Stop motion: The muscular system

May featured structure artwork - actin-myosin filaments
01 May 2018

The image for May in our 2018 calendar captures a molecular snapshot of one of our primary groups of organs – the muscular system. Here we discuss the individual molecules responsible for the large motions of these muscles.

The muscular system is the chief workhorse of our body, containing around 700 muscles and making up roughly half of our body weight. Muscle is the only tissue in the body that has the ability to contract, and therefore controls all body movements. The muscular system is also responsible for maintenance of posture and movement of substances inside the body, for instance in pumping blood or moving food through the digestive tract. As a by-product, muscle tissue can also generate heat, particularly useful when you’re cold as shivering is an attempt to generate heat by working the muscles.


How do muscles work?

Muscle is a soft tissue composed of myocyte cells, also known as muscle fibres. Within each myocyte are myofibrils which are composed of two types of proteins filaments; actin, tropomyosin, and troponin make up the thin filaments while myosin forms the thick filaments. These filaments are further arranged into repeating units called sarcomeres, which are the contractile, functional units of the overall muscle.

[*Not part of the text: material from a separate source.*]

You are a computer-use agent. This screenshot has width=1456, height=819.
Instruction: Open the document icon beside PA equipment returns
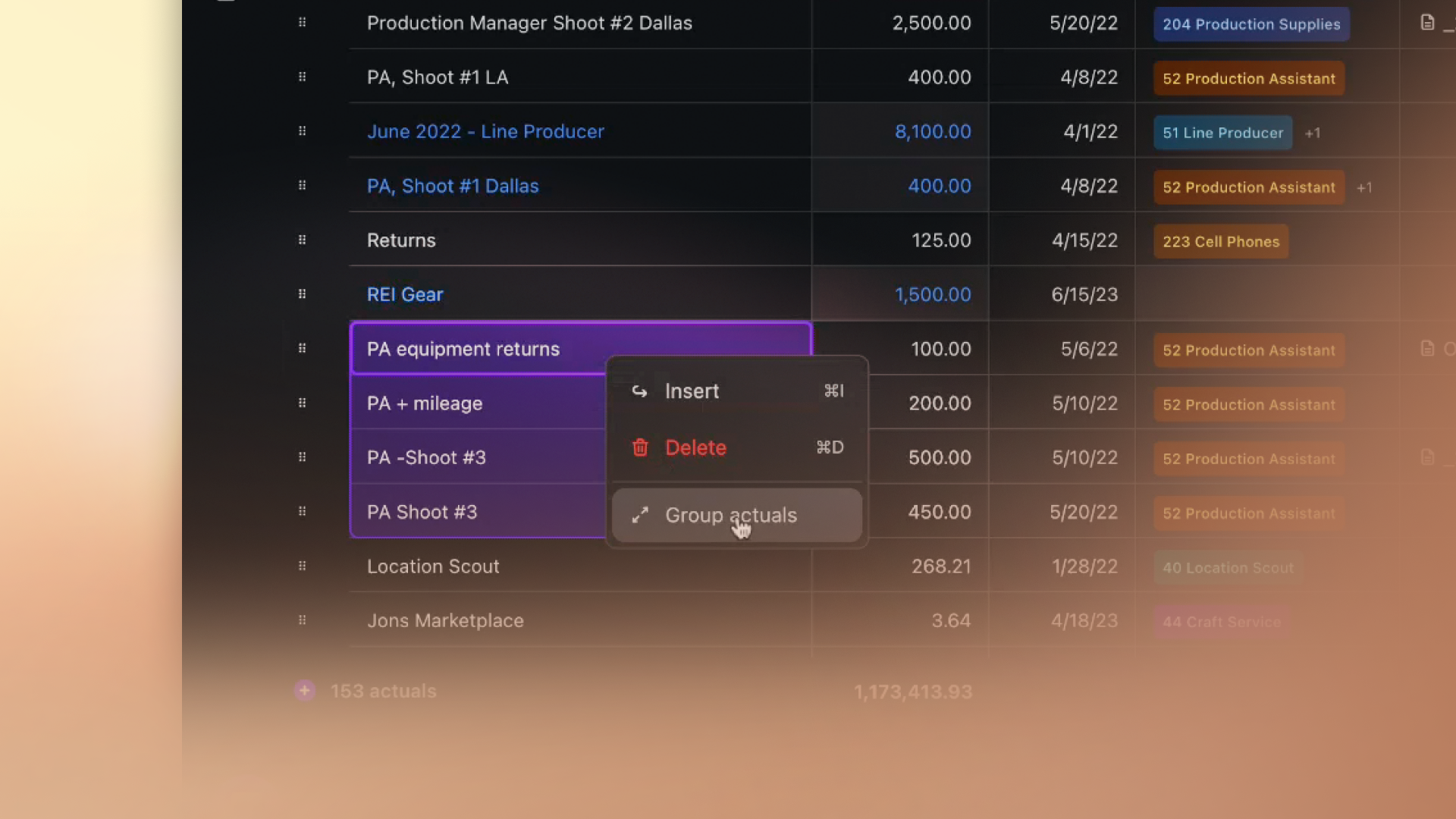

It is the interaction of myosin with actin filaments that results in muscle contraction. The best proposed model for understanding muscle contraction is the sliding filament model, investigated in these structures from Gurel and Alushin in 2017. In this model, actin and myosin proteins pull themselves past one another within the sarcomere, resulting in a contraction that changes both the length and shape of the cell.

The interaction of myosin and actin is highly regulated by the calcium-binding proteins tropomyosin and troponin. When calcium concentration in the sarcomere is low, troponin locks tropomyosin in a position that blocks the myosin-binding site. This stops actin from moving along the myosin molecules, therefore preventing contraction of the sarcomere. When signals for muscle contraction arrive via nerve impulses, calcium is released from the sarcoplasmic reticulum into the sarcomere. Binding of calcium to troponin causes a conformational change, uncovering the myosin-binding sites on actin. The myosin head then attaches to the actin filament, enabling contraction to proceed by a mechanism referred to as a ‘power stroke.’ This process involves the release and rebinding of actin by myosin molecules as they ‘walk’ along the actin filament. This leads to movement of the thick and thin filaments relative to each other, resulting in a shortening of the sarcomere and muscle contraction.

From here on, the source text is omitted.